Retype the part of the Directive 98/71/EC page that starts with "Other legislation" and goes on through "registered design.", keeping every word and mark unchanged.

[BEGIN Passage provided]

Directive 98/71/EC
- Made by: European Parliament & Council
- Made under: Art. 100a
- Journal reference: L289, 28 October 1998, pp. 28–35

History
- Date made: 1998-10-13
- Entry into force: 1998-11-17
- Implementation date: 2001-10-28

Preparative texts
- Commission proposal: C345, 1993-12-23, p. 14. C142, 1996-05-14, p. 7.
- EESC opinion: C388, 1994-12-31, p. 9. C110, 1995-05-02, p. 12.
- EP opinion: C339, 1995-10-30, p. 157. C339, 1997-11-10, p. 52.

Other legislation
- Replaces: —
- Amends: —
- Amended by: —
- Replaced by: —

= Directive on the legal protection of designs =

Directive 98/71/EC of the European Parliament and of the Council of 13 October 1998 on the legal protection of designs
is a European Union directive in the field of industrial design rights, made under the internal market
provisions of the Treaty of Rome. It sets harmonised standards for eligibility and protection of most types of
registered design.

== Eligible designs ==
A design is defined as "the appearance of the whole or a part of a product resulting from the features of, in particular, the lines, contours, colours, shape, texture and/or materials of the product itself and/or its ornamentation" (Art. 1(a)).

[END Passage provided]
[BEGIN Data extract]

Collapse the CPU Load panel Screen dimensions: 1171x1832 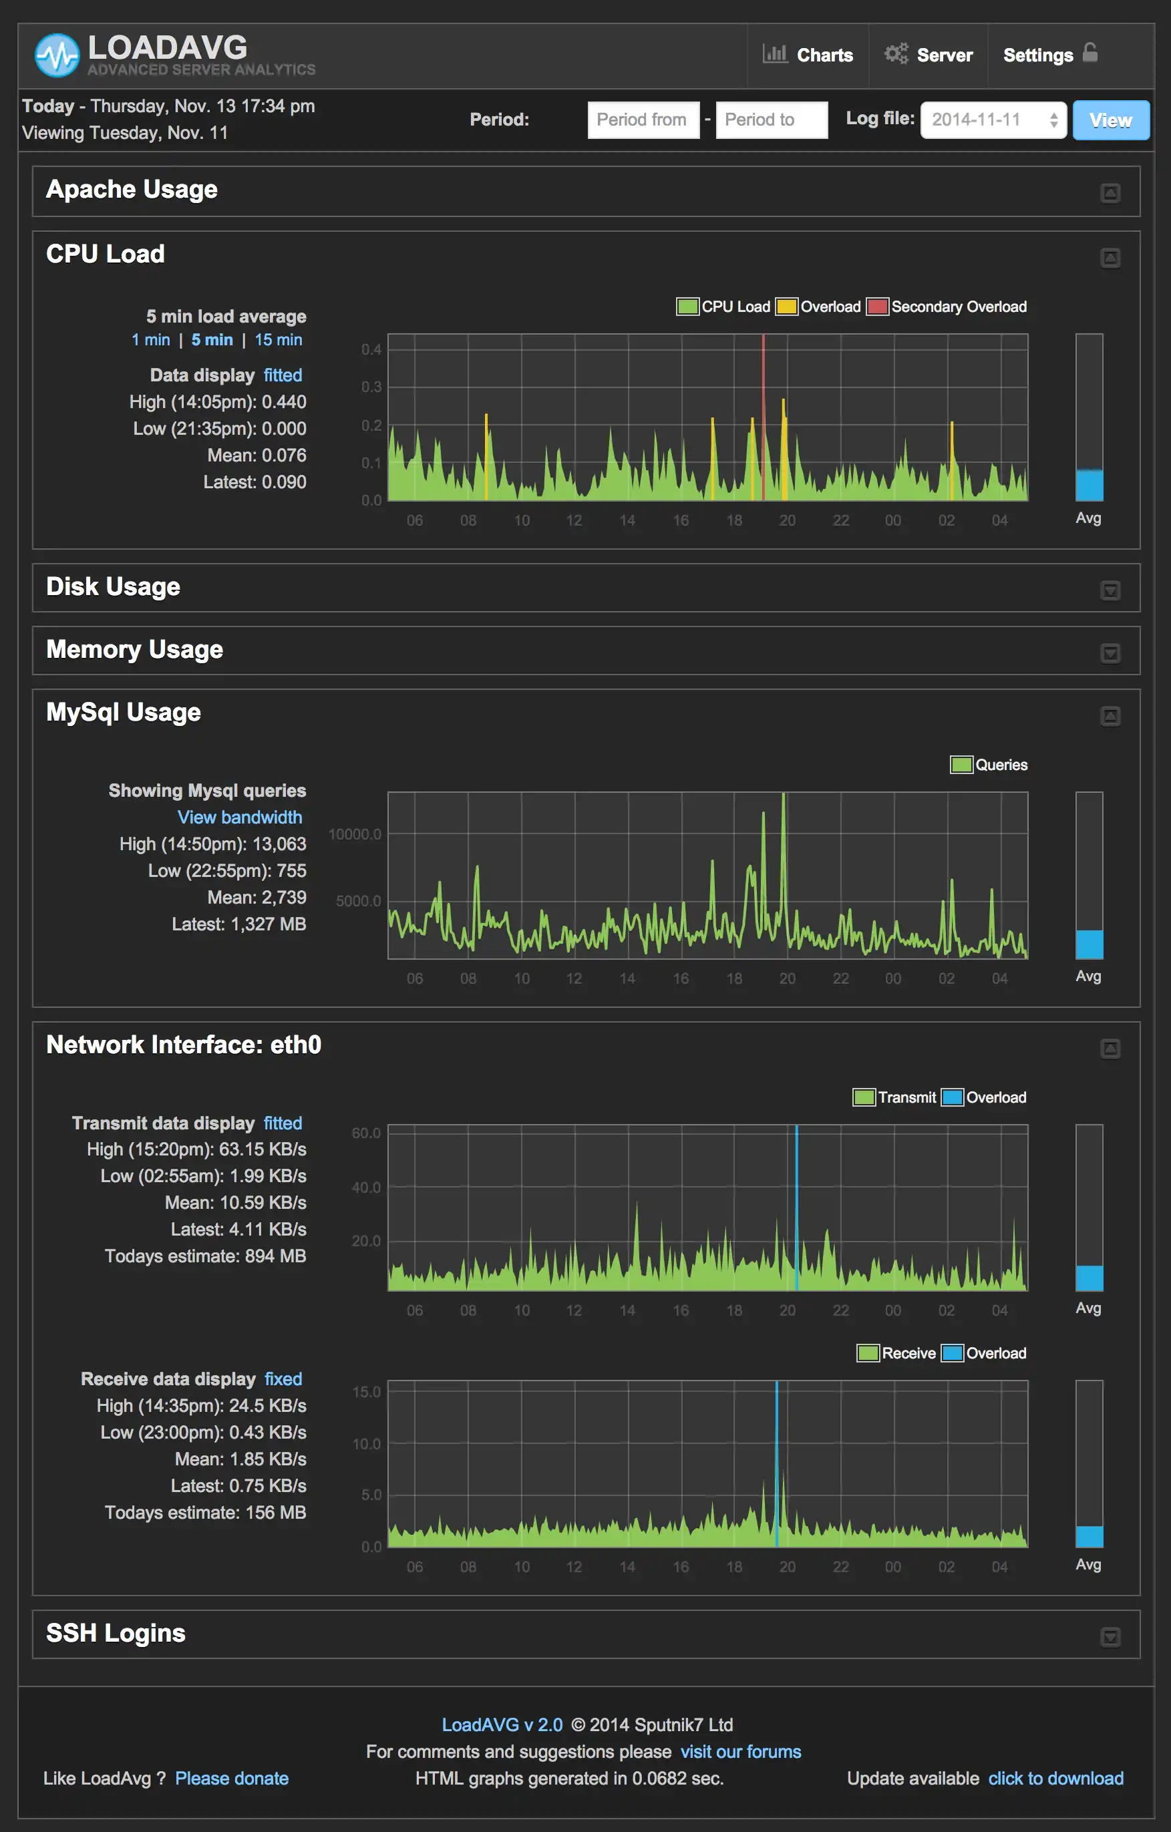(x=1110, y=258)
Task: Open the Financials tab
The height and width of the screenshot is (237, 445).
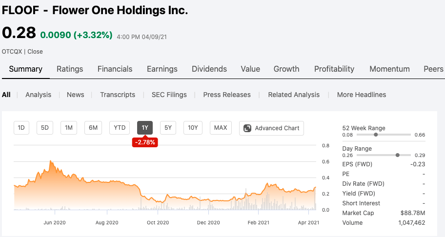Action: pos(115,69)
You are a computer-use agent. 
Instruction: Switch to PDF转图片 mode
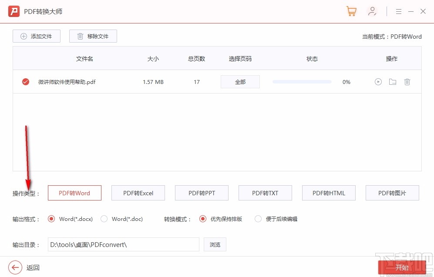[392, 193]
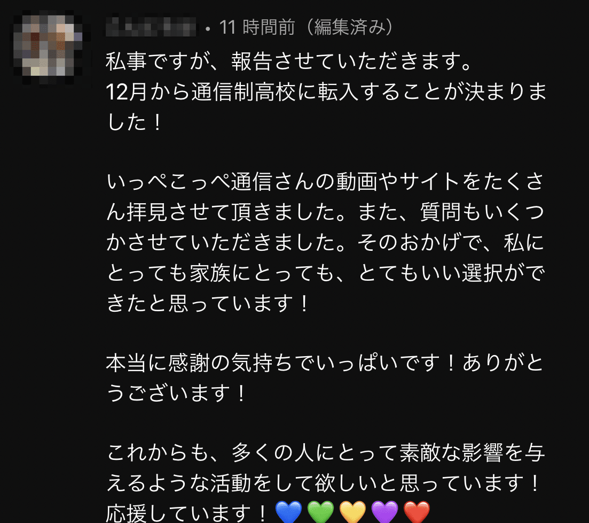
Task: Click the short line した！
Action: pyautogui.click(x=135, y=122)
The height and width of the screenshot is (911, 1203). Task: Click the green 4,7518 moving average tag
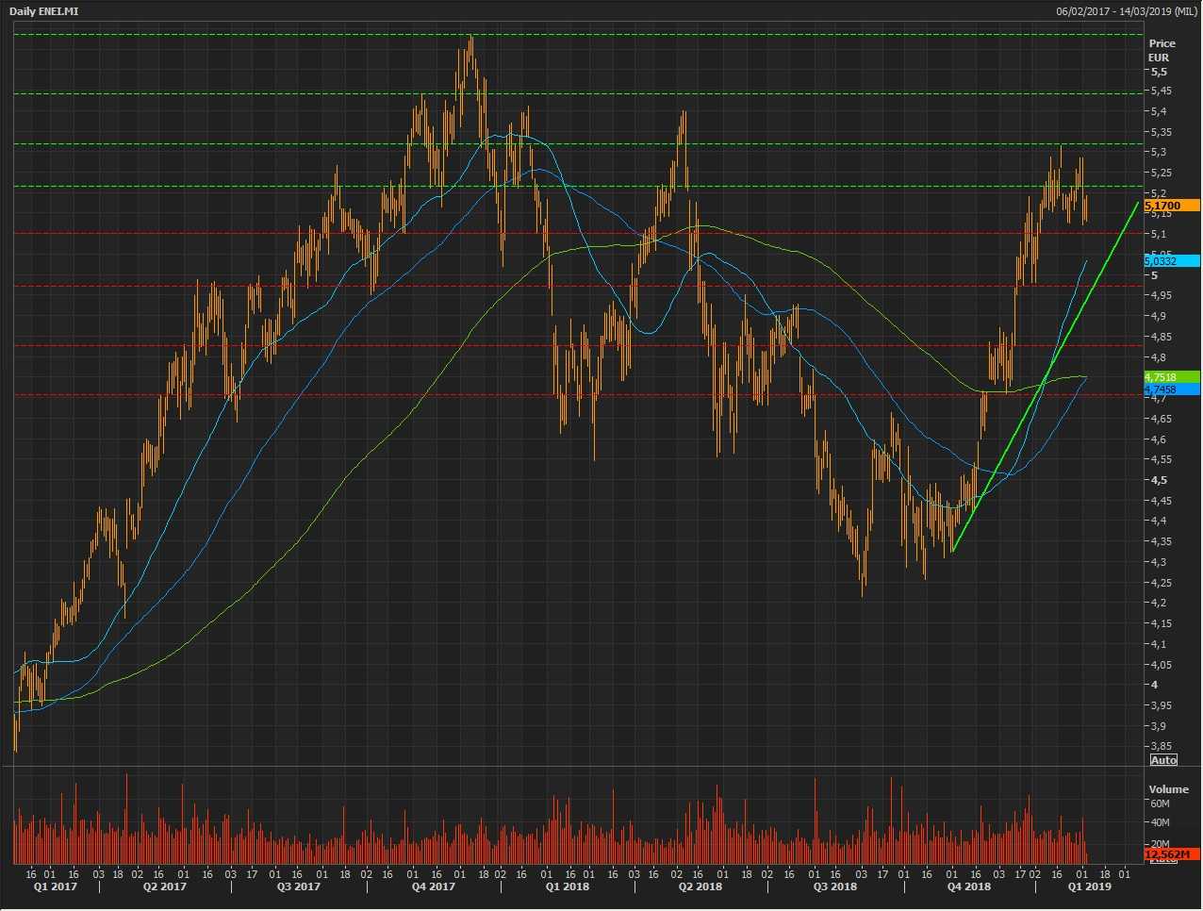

[END Data extract]

**Solution**:
Other legislation
- Replaces: —
- Amends: —
- Amended by: —
- Replaced by: —

= Directive on the legal protection of designs =

Directive 98/71/EC of the European Parliament and of the Council of 13 October 1998 on the legal protection of designs
is a European Union directive in the field of industrial design rights, made under the internal market
provisions of the Treaty of Rome. It sets harmonised standards for eligibility and protection of most types of
registered design.